Das Fleisch war zäh, das Fett klebte ihr am Gaumen, und der Mais schmeckte nach nichts. Catherine war es egal. Der Schlag, den sie erhalten hatte, war zu brutal gewesen. Bleigewichte drückten auf ihre Seele, und allerlei unsinnige Gedanken spukten in ihrem Kopf herum. Der Impuls, einfach ihr Pferd zu wenden, zu Onetoe-Jacks Umuzi zu reiten, zu warten, bis er zurückkehrte, und ihn zu fragen, wo sich Konstantin aufhielt, war fast übermächtig. Doch sie schalt sich eine dumme Gans. Sie war der Gegend völlig unkundig, und Johann würde sie mit Sicherheit nicht einfach so fortreiten lassen. Er würde fragen, plausible Antworten verlangen, keine Ausflüchte akzeptieren, und sie würde ihm die Wahrheit sagen müssen.
Fast hätte sie laut gelacht, als sie sich das vorstellte.
Sie würde seinen Ring von ihrem Finger ziehen und ihm zurückgeben.
Ich werde dich verlassen, Johann, würde sie dann sagen. Ich liebe einen anderen. Es tut mir fürchtbar Leid.

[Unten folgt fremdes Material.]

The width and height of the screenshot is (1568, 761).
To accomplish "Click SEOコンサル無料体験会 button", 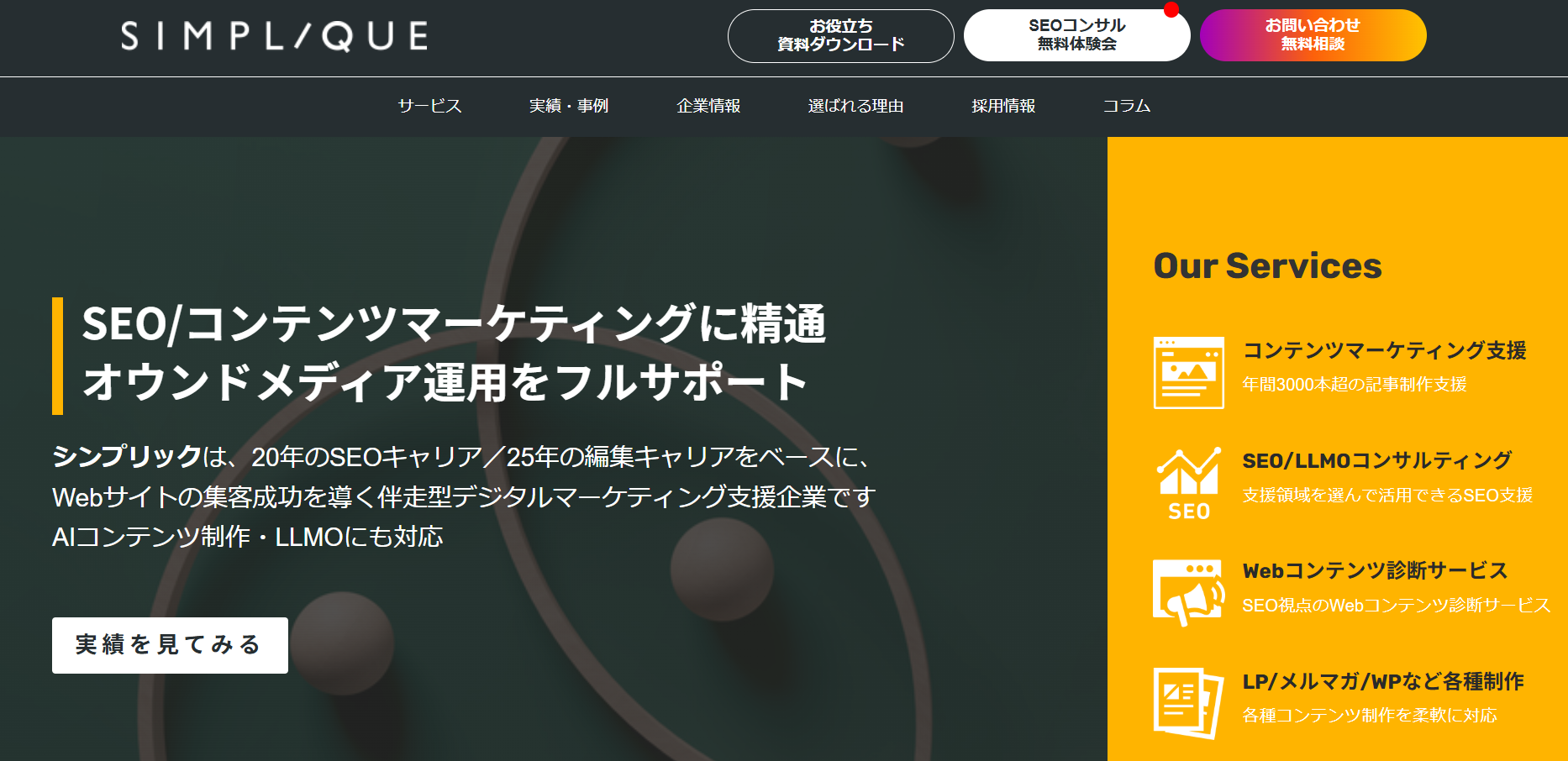I will [1076, 36].
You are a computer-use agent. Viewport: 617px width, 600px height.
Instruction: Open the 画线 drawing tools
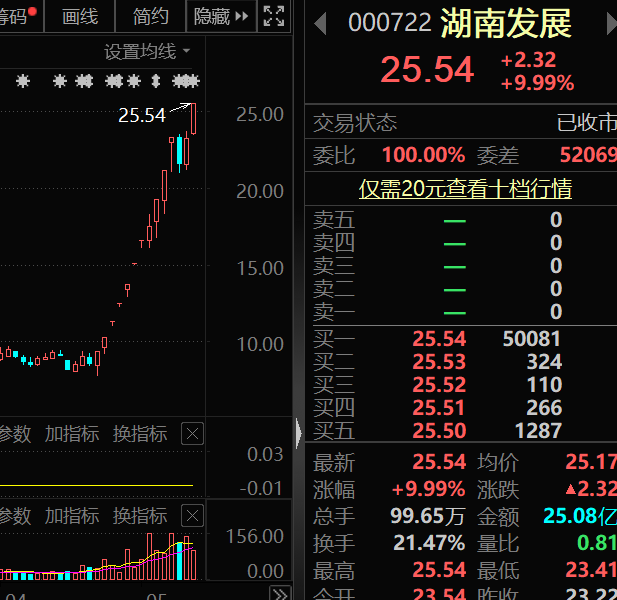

So in etwa würde das klingen. Sie biss sich auf die Lippen. Könnte sie ihn um die Scheidung bitten? Ausgeschlossen, gab sie sich selbst sofort die Antwort. Als gläubiger Katholik würde er das nie zulassen, und er ahnte nicht einmal, dass die Wurzeln ihres Glaubens gelockert waren. Sie warf ihm einen heimlichen Blick unter der Hutkrempe zu. Auch er trug seinen Hut als Sonnenschutz weit ins Gesicht gedrückt. Das Fieber war 317
durch die letzte doppelte Dosis Chinarindenpulver heruntergegangen, und er sah viel besser aus, obwohl sie vermutete, dass es etwas damit zu tun hatte, dass sie sich nicht mehr weit von In- qaba befanden. Ihr Blick glitt zu seinem energischen Kinn, dem Mund, der so gern lachte, seinen muskulösen, kräftigen Händen, die rau waren von schwerer Arbeit, aber so unerwartet zärtlich sein konnten, und ihr Herz zog sich zusammen. Hilflos musste sie sich eingestehen, dass sie es nicht fertig bringen würde, ihm diesen Schmerz zuzufügen. Sie wünschte, ihn hassen zu können, aber das tat sie nicht. Im Gegenteil, er war ein guter Mann, und dachte sie an andere, schätzte sie sich glücklich, an ihn geraten zu sein. Das Leben hatte ihr eine Falle gestellt, sie war hineingetappt, und nun war die Falle zugeschnappt. Bis dass der Tod sie erlöste. Sie presste ihre Hand auf den Mund, um den Schmerzenslaut zu dämpfen, der aus ihrer Kehle brach.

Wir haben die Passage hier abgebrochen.